**WORK INSTRUCTIONS:** Reproduce the lines below with "dropdown" replaced by "drop-down menu" wherever it occurs, keeping everything else unchanged.

**STORED RECORDS:**
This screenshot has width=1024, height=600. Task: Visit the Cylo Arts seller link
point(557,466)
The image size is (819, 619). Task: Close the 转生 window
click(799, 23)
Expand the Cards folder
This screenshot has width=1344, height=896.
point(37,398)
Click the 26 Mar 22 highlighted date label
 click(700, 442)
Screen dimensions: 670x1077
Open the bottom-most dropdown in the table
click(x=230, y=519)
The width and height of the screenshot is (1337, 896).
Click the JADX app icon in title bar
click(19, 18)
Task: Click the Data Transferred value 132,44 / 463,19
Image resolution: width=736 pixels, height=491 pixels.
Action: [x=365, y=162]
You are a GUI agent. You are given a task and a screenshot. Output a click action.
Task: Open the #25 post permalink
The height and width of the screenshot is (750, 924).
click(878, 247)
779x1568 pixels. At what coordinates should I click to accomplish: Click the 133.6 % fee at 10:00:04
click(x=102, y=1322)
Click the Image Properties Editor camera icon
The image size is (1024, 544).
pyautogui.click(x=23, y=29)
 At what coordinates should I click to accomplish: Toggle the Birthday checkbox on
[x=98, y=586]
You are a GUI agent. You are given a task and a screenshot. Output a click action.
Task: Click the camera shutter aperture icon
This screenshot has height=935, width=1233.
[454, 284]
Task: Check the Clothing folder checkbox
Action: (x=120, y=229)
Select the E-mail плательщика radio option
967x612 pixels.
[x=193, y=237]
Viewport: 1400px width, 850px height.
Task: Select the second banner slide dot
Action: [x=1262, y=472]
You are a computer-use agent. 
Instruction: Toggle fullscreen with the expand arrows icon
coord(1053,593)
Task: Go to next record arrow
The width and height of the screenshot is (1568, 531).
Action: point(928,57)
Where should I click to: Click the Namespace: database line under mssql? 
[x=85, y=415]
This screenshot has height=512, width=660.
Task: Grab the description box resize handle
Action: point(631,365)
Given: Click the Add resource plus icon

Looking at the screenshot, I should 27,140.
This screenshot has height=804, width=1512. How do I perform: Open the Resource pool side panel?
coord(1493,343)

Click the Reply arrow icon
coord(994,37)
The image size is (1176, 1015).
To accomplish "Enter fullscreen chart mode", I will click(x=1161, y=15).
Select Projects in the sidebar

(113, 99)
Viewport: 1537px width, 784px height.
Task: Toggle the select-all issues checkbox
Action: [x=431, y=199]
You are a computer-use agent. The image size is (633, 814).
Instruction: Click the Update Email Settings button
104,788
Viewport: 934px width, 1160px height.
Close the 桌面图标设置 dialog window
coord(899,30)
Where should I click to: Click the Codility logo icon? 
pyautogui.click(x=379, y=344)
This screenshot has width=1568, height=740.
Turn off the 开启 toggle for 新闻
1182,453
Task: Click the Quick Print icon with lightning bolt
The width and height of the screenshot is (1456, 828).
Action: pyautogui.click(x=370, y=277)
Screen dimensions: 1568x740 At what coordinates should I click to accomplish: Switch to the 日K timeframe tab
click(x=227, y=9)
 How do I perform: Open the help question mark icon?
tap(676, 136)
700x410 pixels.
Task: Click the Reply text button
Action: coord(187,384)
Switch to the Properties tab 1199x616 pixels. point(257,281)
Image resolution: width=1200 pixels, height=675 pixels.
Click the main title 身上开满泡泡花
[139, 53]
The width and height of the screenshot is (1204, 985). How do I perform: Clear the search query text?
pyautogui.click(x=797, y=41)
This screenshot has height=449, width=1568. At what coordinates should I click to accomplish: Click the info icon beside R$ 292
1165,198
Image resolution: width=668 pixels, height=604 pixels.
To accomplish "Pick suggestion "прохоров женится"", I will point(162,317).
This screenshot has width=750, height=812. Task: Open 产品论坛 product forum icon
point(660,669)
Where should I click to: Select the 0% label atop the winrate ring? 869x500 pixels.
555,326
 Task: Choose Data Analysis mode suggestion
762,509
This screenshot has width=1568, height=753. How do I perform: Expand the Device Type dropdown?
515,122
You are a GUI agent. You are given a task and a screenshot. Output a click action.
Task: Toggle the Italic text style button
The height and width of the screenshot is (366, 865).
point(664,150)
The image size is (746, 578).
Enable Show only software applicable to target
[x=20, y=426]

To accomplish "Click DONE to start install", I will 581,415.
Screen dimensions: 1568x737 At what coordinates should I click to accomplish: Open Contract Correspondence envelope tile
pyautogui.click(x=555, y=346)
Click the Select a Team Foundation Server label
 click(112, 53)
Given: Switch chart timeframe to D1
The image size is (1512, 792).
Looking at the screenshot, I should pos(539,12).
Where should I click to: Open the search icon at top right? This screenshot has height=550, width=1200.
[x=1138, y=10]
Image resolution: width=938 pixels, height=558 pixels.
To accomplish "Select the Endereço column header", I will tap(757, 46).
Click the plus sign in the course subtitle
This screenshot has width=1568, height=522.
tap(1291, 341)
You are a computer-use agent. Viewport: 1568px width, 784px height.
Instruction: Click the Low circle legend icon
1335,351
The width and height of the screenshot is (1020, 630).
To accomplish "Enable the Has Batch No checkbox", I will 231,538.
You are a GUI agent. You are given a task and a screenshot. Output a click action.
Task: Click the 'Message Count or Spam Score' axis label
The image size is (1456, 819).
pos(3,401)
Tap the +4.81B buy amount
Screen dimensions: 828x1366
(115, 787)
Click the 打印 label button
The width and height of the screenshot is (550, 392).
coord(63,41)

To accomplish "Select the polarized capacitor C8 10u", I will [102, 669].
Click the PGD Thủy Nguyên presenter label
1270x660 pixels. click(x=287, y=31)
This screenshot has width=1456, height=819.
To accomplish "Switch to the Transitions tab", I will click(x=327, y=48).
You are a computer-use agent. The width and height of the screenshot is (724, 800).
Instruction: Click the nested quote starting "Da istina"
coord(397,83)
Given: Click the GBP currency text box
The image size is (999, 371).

**OUTPUT OF THE EXERCISE:**
This screenshot has width=1024, height=600. Task: Visit the Cylo Arts seller link
point(557,466)
The image size is (819, 619). Task: Close the 转生 window
click(799, 23)
Expand the Cards folder
This screenshot has width=1344, height=896.
point(37,398)
Click the 26 Mar 22 highlighted date label
 click(700, 442)
Screen dimensions: 670x1077
Open the bottom-most drop-down menu in the table
click(x=230, y=519)
The width and height of the screenshot is (1337, 896).
Click the JADX app icon in title bar
click(19, 18)
Task: Click the Data Transferred value 132,44 / 463,19
Image resolution: width=736 pixels, height=491 pixels.
Action: [x=365, y=162]
You are a GUI agent. You are given a task and a screenshot. Output a click action.
Task: Open the #25 post permalink
The height and width of the screenshot is (750, 924).
click(878, 247)
779x1568 pixels. At what coordinates should I click to accomplish: Click the 133.6 % fee at 10:00:04
click(x=102, y=1322)
Click the Image Properties Editor camera icon
The image size is (1024, 544).
pyautogui.click(x=23, y=29)
 At what coordinates should I click to accomplish: Toggle the Birthday checkbox on
[x=98, y=586]
You are a GUI agent. You are given a task and a screenshot. Output a click action.
Task: Click the camera shutter aperture icon
This screenshot has height=935, width=1233.
[454, 284]
Task: Check the Clothing folder checkbox
Action: (x=120, y=229)
Select the E-mail плательщика radio option
967x612 pixels.
[x=193, y=237]
Viewport: 1400px width, 850px height.
Task: Select the second banner slide dot
Action: [x=1262, y=472]
You are a computer-use agent. 
Instruction: Toggle fullscreen with the expand arrows icon
coord(1053,593)
Task: Go to next record arrow
The width and height of the screenshot is (1568, 531).
Action: point(928,57)
Where should I click to: Click the Namespace: database line under mssql? 
[x=85, y=415]
This screenshot has height=512, width=660.
Task: Grab the description box resize handle
Action: point(631,365)
Given: Click the Add resource plus icon

Looking at the screenshot, I should 27,140.
This screenshot has height=804, width=1512. How do I perform: Open the Resource pool side panel?
coord(1493,343)

Click the Reply arrow icon
coord(994,37)
The image size is (1176, 1015).
To accomplish "Enter fullscreen chart mode", I will click(x=1161, y=15).
Select Projects in the sidebar

(113, 99)
Viewport: 1537px width, 784px height.
Task: Toggle the select-all issues checkbox
Action: [x=431, y=199]
You are a computer-use agent. The image size is (633, 814).
Instruction: Click the Update Email Settings button
104,788
Viewport: 934px width, 1160px height.
Close the 桌面图标设置 dialog window
coord(899,30)
Where should I click to: Click the Codility logo icon? 
pyautogui.click(x=379, y=344)
This screenshot has width=1568, height=740.
Turn off the 开启 toggle for 新闻
1182,453
Task: Click the Quick Print icon with lightning bolt
The width and height of the screenshot is (1456, 828).
Action: pyautogui.click(x=370, y=277)
Screen dimensions: 1568x740 At what coordinates should I click to accomplish: Switch to the 日K timeframe tab
click(x=227, y=9)
 How do I perform: Open the help question mark icon?
tap(676, 136)
700x410 pixels.
Task: Click the Reply text button
Action: coord(187,384)
Switch to the Properties tab 1199x616 pixels. point(257,281)
Image resolution: width=1200 pixels, height=675 pixels.
Click the main title 身上开满泡泡花
[139, 53]
The width and height of the screenshot is (1204, 985). How do I perform: Clear the search query text?
pyautogui.click(x=797, y=41)
This screenshot has height=449, width=1568. At what coordinates should I click to accomplish: Click the info icon beside R$ 292
1165,198
Image resolution: width=668 pixels, height=604 pixels.
To accomplish "Pick suggestion "прохоров женится"", I will point(162,317).
This screenshot has width=750, height=812. Task: Open 产品论坛 product forum icon
point(660,669)
Where should I click to: Select the 0% label atop the winrate ring? 869x500 pixels.
555,326
 Task: Choose Data Analysis mode suggestion
762,509
This screenshot has width=1568, height=753. How do I perform: Expand the Device Type drop-down menu?
515,122
You are a GUI agent. You are given a task and a screenshot. Output a click action.
Task: Toggle the Italic text style button
The height and width of the screenshot is (366, 865).
point(664,150)
The image size is (746, 578).
Enable Show only software applicable to target
[x=20, y=426]

To accomplish "Click DONE to start install", I will 581,415.
Screen dimensions: 1568x737 At what coordinates should I click to accomplish: Open Contract Correspondence envelope tile
pyautogui.click(x=555, y=346)
Click the Select a Team Foundation Server label
 click(112, 53)
Given: Switch chart timeframe to D1
The image size is (1512, 792).
Looking at the screenshot, I should pos(539,12).
Where should I click to: Open the search icon at top right? This screenshot has height=550, width=1200.
[x=1138, y=10]
Image resolution: width=938 pixels, height=558 pixels.
To accomplish "Select the Endereço column header", I will tap(757, 46).
Click the plus sign in the course subtitle
This screenshot has width=1568, height=522.
tap(1291, 341)
You are a computer-use agent. Viewport: 1568px width, 784px height.
Instruction: Click the Low circle legend icon
1335,351
The width and height of the screenshot is (1020, 630).
To accomplish "Enable the Has Batch No checkbox", I will 231,538.
You are a GUI agent. You are given a task and a screenshot. Output a click action.
Task: Click the 'Message Count or Spam Score' axis label
The image size is (1456, 819).
pos(3,401)
Tap the +4.81B buy amount
Screen dimensions: 828x1366
(115, 787)
Click the 打印 label button
The width and height of the screenshot is (550, 392).
coord(63,41)

To accomplish "Select the polarized capacitor C8 10u", I will [102, 669].
Click the PGD Thủy Nguyên presenter label
1270x660 pixels. click(x=287, y=31)
This screenshot has width=1456, height=819.
To accomplish "Switch to the Transitions tab", I will click(x=327, y=48).
You are a computer-use agent. The width and height of the screenshot is (724, 800).
Instruction: Click the nested quote starting "Da istina"
coord(397,83)
Given: Click the GBP currency text box
The image size is (999, 371).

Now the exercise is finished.